Differentiable Particle Filtering using Optimal Placement Resampling
Domonkos Csuzdi, Olivér Törő, Tamás Bécsi
TL;DR
This work tackles the nondifferentiability of resampling in particle filters by introducing optimal placement resampling (OPR), a deterministic, gradient-friendly resampling scheme built from an empirically constructed CDF of the weighted particle set. By deterministically relocating particles to optimally spaced positions, OPR preserves particle diversity while concentrating mass in high-probability regions, enabling backpropagation through time for both state and parameter learning. Empirical results on a 1D linear Gaussian model, proposal learning, and a stochastic volatility model show that PF-OPR matches or surpasses traditional multinomial resampling in ELBO quality and gradient signal, with a manageable computational cost dominated by particle sorting.

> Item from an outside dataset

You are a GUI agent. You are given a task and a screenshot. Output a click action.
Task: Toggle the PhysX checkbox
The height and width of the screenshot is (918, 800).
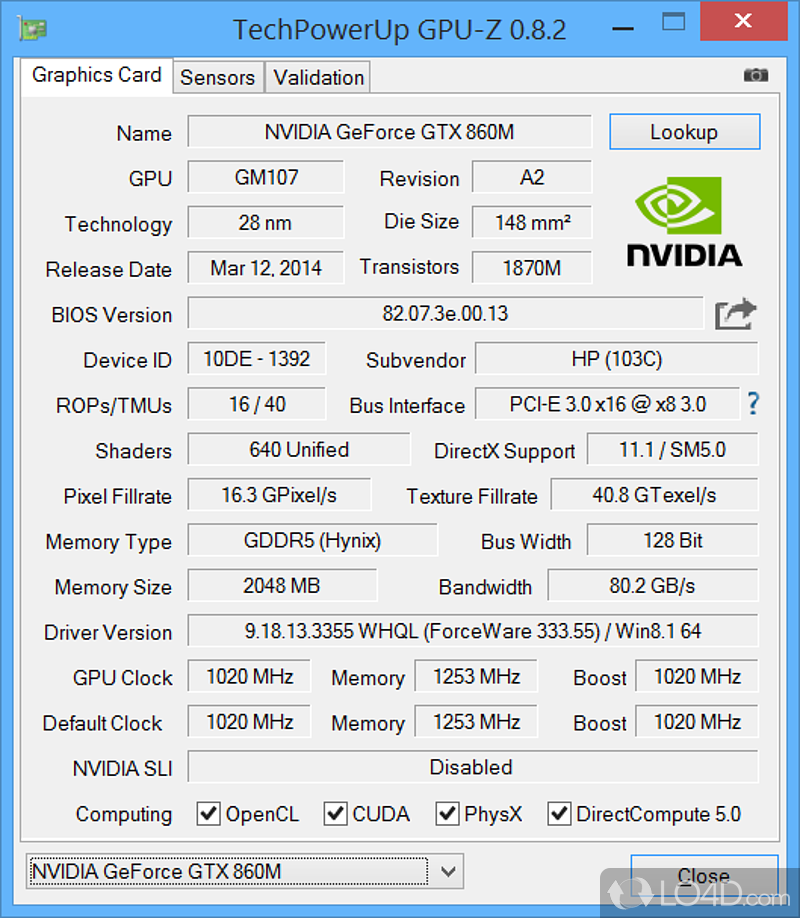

The approach demonstrates clear potential for differentiable PFs in real-world time-series applications, though it currently remains limited to one dimension, motivating future multidimensional extensions.
Abstract
Particle filters are a frequent choice for inference tasks in nonlinear and non-Gaussian state-space models. They can either be used for state inference by approximating the filtering distribution or for parameter inference by approximating the marginal data (observation) likelihood. A good proposal distribution and a good resampling scheme are crucial to obtain low variance estimates. However, traditional methods like multinomial resampling introduce nondifferentiability in PF-based loss functions for parameter estimation, prohibiting gradient-based learning tasks. This work proposes a differentiable resampling scheme by deterministic sampling from an empirical cumulative distribution function. We evaluate our method on parameter inference tasks and proposal learning.